Me queda poco de estar con vosotros.
Ahora es glorificado el hijo del hombre.
Vi un cielo nuevo y una tierra nueva.
Hay que pasar mucho para entrar en el Reino de Dios.
Cuatro
titulares. Tres libros diferentes de la Sagrada Escritura.
Todo apunta, sin embargo, en una misma dirección: hay una salida de este mundo
y para este mundo. No todo termina en la muerte.
¿Cómo
expresar esto hoy sin que parezca un infantilismo o una ñoñería? En una cultura
“terrenizada”, ajena a toda trascendencia, instalada en el día a día y
únicamente obsesionada por el presente, sea por la supervivencia o por el éxito
o por la imagen, cualquier referencia al más allá chirría, parece estar fuera
de contexto. Como cuando Pablo hablaba de la resurrección de Cristo en el
Areópago de Atenas, nos espera la sonrisa irónica, la mirada por encima del
hombro, el desprecio de “los nuevos sabios”, el sarcástico “mañana te oiremos
hablar de esto”.
El espíritu
no es sino la materia más y mejor organizada.
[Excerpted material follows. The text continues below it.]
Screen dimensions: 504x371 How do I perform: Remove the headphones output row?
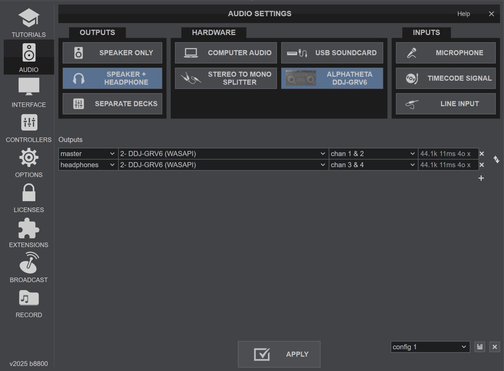click(x=482, y=165)
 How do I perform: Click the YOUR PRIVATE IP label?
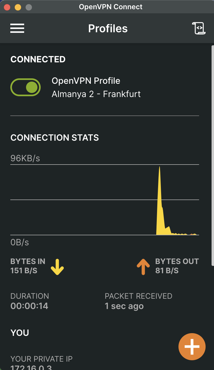(x=41, y=359)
Disgregada la materia, se acabó
el espíritu. No hay lugar para nada más. Así suena el argumento de algunos
ateos. Pensar en una vida más allá de la muerte, en un Dios personal y creador
de cuanto existe, es, para quienes así piensan, ignorancia o autoengaño
infantil.
Sin
embargo, nosotros los creyentes, con tanta o más racionalidad y no menos
lógica, gracias a la fe, creemos firmemente lo que nos dicen los evangelios:
que Jesucristo resucitó y que nosotros resucitaremos con él.
Esperamos,
en efecto, un cielo nuevo y una tierra nueva donde el mal ya no existe. Y
vivimos para esta nueva creación. Lo que no significa ni mucho menos
desinteresarnos de este mundo, sobre todo de la injusticia y de las miserias
humanas que se oponen absolutamente al proyecto de Dios. Porque creemos también
que el mundo nuevo se construye desde aquí, desde la justicia y la fraternidad
que figuran en la cabecera del proyecto de Dios sobre los hombres. Por eso
rechazamos, nos oponemos y luchamos contra el abuso de unos sobre otros, contra
la corrupción y el fraude. Y nos avergüenza que algunos que se llaman y
consideran creyentes estén en todas las listas de corruptos y defraudadores.
Hay que
pasar mucho para entrar en el Reino de Dios. Con su gracia, nos apuntamos a
padecer lo necesario para testimoniar que es en la Cruz donde Cristo es
glorificado por el Padre. Sabemos que esa Cruz para nosotros es resistir al mal
y practicar el bien, es decir, no ser profesionales de la religión, sino
cuidadores de la vida (de todos, especialmente de los más amenazados) y
hacedores de fraternidad. De otro modo, cumplir el mandamiento de Jesús: “amaos
unos a otros como yo os he amado”. El papa Francisco nos estimula con su
ejemplo para no tener miedo de la bondad ni de la ternura. Para vivir
apasionadamente la vida presente a la espera de y construyendo la gloria
futura, los nuevos cielos y la nueva tierra.